Clinical trial finds concurrent therapy not necessary to achieve high pathological in breast cancer

Giving trastuzumab and anthracyclines at the same time is effective at treating HER-2-positive breast cancer, but there is concern that this combination can be associated with an increased risk of cardiac toxicity. New research from Aman Buzdar M.D., professor and vice president of clinical research at The University of Texas MD Anderson Cancer Center, and colleagues in the Alliance for Clinical Trials in Oncology, shows these agents do not need to be given concurrently to achieve a high rate of complete pathological remission.

The findings, published in the journal Lancet Oncology, investigated the timing of trastuzumab administration with anthracycline and taxane chemotherapy.

"In a previous MD Anderson study concurrent administration of trastuzumab with chemotherapy, including anthracyclines, demonstrated high pathologic complete response rates in with HER-2-positive disease," Buzdar said. "In the current trial, we examined whether concurrent administration of anthracyclines with trastuzumab was necessary to achieve the high pathologic response rates or whether these drugs could be given sequentially. Findings show that high pathologic response rates were observed in both treatment groups with similar cardiac safety profiles in both arms of the trial."

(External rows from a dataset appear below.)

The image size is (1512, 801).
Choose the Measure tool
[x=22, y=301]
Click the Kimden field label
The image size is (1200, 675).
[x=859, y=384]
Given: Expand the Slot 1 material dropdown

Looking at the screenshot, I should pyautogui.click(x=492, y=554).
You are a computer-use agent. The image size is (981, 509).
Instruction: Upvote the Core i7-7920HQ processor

The randomized phase III trial enrolled 280 women with operable HER-2 positive invasive breast cancer at 36 centers across the United States from September 2007 through December 2011.

Patients were randomly assigned to two treatment regimens, 138 in the sequential group who received fluorouracil, epirubicin and cyclophosphamide on day one of a 21-day cycle for four cycles followed by paclitaxel plus trastuzumab weekly for 12 weeks.

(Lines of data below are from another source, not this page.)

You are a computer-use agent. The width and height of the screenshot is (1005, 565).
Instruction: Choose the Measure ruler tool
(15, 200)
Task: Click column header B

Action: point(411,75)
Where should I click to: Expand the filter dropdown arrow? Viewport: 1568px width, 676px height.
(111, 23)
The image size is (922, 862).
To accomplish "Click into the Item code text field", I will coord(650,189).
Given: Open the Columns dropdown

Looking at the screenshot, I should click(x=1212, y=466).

The 142 patients in the concurrent group were treated with paclitaxel and trastuzumab weekly for 12 weeks. This was followed by fluorouracil, epirubicin and cyclophosphamide on day one of a 21-day cycle with trastuzumab on days one, eight and 15 of the 21-day cycle for four cycles.

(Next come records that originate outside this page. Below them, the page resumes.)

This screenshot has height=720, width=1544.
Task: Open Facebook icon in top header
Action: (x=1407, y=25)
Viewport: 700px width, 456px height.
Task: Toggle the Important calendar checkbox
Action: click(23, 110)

Each patient in both arms of the trial received a total of one year of therapy. The primary endpoint of the trial was the proportion of patients who had pathological complete remission in the breast, defined as the percentage of women who started the neoadjuvant treatment with no histological evidence of disease in the breast at surgery.

"If a patient achieves complete pathological remission, we know from previous experience that more than 90 percent continue to remain free of their disease at longer follow-up," Buzdar said, who also served as the principal investigator of the trial.

Similar responses seen in both treatment groups

The findings showed that 56.5 percent of patients in the sequential group had a complete pathological remission versus 54.2 percent of the patients who received the concurrent regimen, a difference that was not significant.

Next Steps

Researchers are now in the process of analyzing the genomic profiles of the breast tumors that were obtained during the trial to better understand patient responses. The purpose is to evaluate the specific characteristics of a tumor that is sensitive to these therapies, as well as identify the profiles that are resistant.

Kelly Hunt, M.D., professor in MD Anderson's Department of Surgical Oncology and co-principle investigator of the trial, said if we can identify the patients most likely to have pathologic complete response with therapy, we can reduce or potentially eliminate surgery for these patients in the future.